Take the data below and repeat it exactly.

→ EXTRACTED ENTRIES
===============

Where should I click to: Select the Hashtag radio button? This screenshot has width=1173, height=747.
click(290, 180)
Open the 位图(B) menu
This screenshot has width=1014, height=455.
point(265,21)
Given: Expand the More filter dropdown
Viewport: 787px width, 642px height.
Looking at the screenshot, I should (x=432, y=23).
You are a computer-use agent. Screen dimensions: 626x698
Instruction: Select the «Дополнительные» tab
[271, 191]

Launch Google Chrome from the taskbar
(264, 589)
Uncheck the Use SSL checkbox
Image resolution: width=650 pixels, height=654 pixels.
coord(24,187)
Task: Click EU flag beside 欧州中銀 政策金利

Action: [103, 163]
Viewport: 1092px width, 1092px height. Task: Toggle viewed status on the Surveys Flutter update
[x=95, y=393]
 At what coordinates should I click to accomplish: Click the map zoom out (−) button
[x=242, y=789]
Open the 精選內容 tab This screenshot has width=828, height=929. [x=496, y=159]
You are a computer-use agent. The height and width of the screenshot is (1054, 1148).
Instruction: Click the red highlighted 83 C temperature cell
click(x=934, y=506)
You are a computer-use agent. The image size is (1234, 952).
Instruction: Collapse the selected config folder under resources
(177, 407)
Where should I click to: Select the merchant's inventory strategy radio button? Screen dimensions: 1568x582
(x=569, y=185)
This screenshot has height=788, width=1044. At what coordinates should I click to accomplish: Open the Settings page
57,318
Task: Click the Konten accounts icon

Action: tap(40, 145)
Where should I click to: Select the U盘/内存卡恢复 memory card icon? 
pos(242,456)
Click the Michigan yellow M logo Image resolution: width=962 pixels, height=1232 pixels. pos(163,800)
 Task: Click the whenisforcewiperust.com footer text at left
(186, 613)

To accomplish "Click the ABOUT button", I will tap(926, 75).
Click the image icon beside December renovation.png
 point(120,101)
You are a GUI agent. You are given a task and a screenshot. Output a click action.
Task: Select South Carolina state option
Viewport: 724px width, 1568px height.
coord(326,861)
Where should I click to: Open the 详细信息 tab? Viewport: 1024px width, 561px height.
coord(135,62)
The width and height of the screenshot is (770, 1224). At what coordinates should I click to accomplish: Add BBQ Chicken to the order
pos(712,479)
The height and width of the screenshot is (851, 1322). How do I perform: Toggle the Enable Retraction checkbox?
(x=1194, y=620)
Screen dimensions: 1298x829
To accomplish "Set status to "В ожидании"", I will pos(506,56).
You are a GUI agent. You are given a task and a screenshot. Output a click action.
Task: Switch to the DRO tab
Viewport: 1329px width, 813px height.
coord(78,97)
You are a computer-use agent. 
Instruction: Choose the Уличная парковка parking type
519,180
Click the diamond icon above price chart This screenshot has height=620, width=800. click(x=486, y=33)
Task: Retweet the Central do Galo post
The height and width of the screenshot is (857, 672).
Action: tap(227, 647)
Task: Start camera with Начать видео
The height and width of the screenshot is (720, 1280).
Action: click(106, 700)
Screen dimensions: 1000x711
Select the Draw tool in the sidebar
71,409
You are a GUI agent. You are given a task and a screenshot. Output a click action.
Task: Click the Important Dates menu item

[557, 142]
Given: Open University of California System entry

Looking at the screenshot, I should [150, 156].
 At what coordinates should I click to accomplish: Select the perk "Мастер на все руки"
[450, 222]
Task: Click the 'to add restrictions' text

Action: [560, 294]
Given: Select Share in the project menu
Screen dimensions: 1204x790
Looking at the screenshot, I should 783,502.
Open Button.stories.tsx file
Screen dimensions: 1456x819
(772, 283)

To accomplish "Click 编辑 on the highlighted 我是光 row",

===============

→ OUTPUT
Where should I click to: Select the Hashtag radio button? This screenshot has width=1173, height=747.
click(290, 180)
Open the 位图(B) menu
This screenshot has width=1014, height=455.
point(265,21)
Given: Expand the More filter dropdown
Viewport: 787px width, 642px height.
Looking at the screenshot, I should (x=432, y=23).
You are a computer-use agent. Screen dimensions: 626x698
Instruction: Select the «Дополнительные» tab
[271, 191]

Launch Google Chrome from the taskbar
(264, 589)
Uncheck the Use SSL checkbox
Image resolution: width=650 pixels, height=654 pixels.
coord(24,187)
Task: Click EU flag beside 欧州中銀 政策金利

Action: [103, 163]
Viewport: 1092px width, 1092px height. Task: Toggle viewed status on the Surveys Flutter update
[x=95, y=393]
 At what coordinates should I click to accomplish: Click the map zoom out (−) button
[x=242, y=789]
Open the 精選內容 tab This screenshot has width=828, height=929. [x=496, y=159]
You are a computer-use agent. The height and width of the screenshot is (1054, 1148).
Instruction: Click the red highlighted 83 C temperature cell
click(x=934, y=506)
You are a computer-use agent. The image size is (1234, 952).
Instruction: Collapse the selected config folder under resources
(177, 407)
Where should I click to: Select the merchant's inventory strategy radio button? Screen dimensions: 1568x582
(x=569, y=185)
This screenshot has height=788, width=1044. At what coordinates should I click to accomplish: Open the Settings page
57,318
Task: Click the Konten accounts icon

Action: tap(40, 145)
Where should I click to: Select the U盘/内存卡恢复 memory card icon? 
pos(242,456)
Click the Michigan yellow M logo Image resolution: width=962 pixels, height=1232 pixels. pos(163,800)
 Task: Click the whenisforcewiperust.com footer text at left
(186, 613)

To accomplish "Click the ABOUT button", I will tap(926, 75).
Click the image icon beside December renovation.png
 point(120,101)
You are a GUI agent. You are given a task and a screenshot. Output a click action.
Task: Select South Carolina state option
Viewport: 724px width, 1568px height.
coord(326,861)
Where should I click to: Open the 详细信息 tab? Viewport: 1024px width, 561px height.
coord(135,62)
The width and height of the screenshot is (770, 1224). At what coordinates should I click to accomplish: Add BBQ Chicken to the order
pos(712,479)
The height and width of the screenshot is (851, 1322). How do I perform: Toggle the Enable Retraction checkbox?
(x=1194, y=620)
Screen dimensions: 1298x829
To accomplish "Set status to "В ожидании"", I will pos(506,56).
You are a GUI agent. You are given a task and a screenshot. Output a click action.
Task: Switch to the DRO tab
Viewport: 1329px width, 813px height.
coord(78,97)
You are a computer-use agent. 
Instruction: Choose the Уличная парковка parking type
519,180
Click the diamond icon above price chart This screenshot has height=620, width=800. click(x=486, y=33)
Task: Retweet the Central do Galo post
The height and width of the screenshot is (857, 672).
Action: tap(227, 647)
Task: Start camera with Начать видео
The height and width of the screenshot is (720, 1280).
Action: click(106, 700)
Screen dimensions: 1000x711
Select the Draw tool in the sidebar
71,409
You are a GUI agent. You are given a task and a screenshot. Output a click action.
Task: Click the Important Dates menu item

[557, 142]
Given: Open University of California System entry

Looking at the screenshot, I should [150, 156].
 At what coordinates should I click to accomplish: Select the perk "Мастер на все руки"
[450, 222]
Task: Click the 'to add restrictions' text

Action: [560, 294]
Given: Select Share in the project menu
Screen dimensions: 1204x790
Looking at the screenshot, I should 783,502.
Open Button.stories.tsx file
Screen dimensions: 1456x819
(772, 283)

To accomplish "Click 编辑 on the highlighted 我是光 row",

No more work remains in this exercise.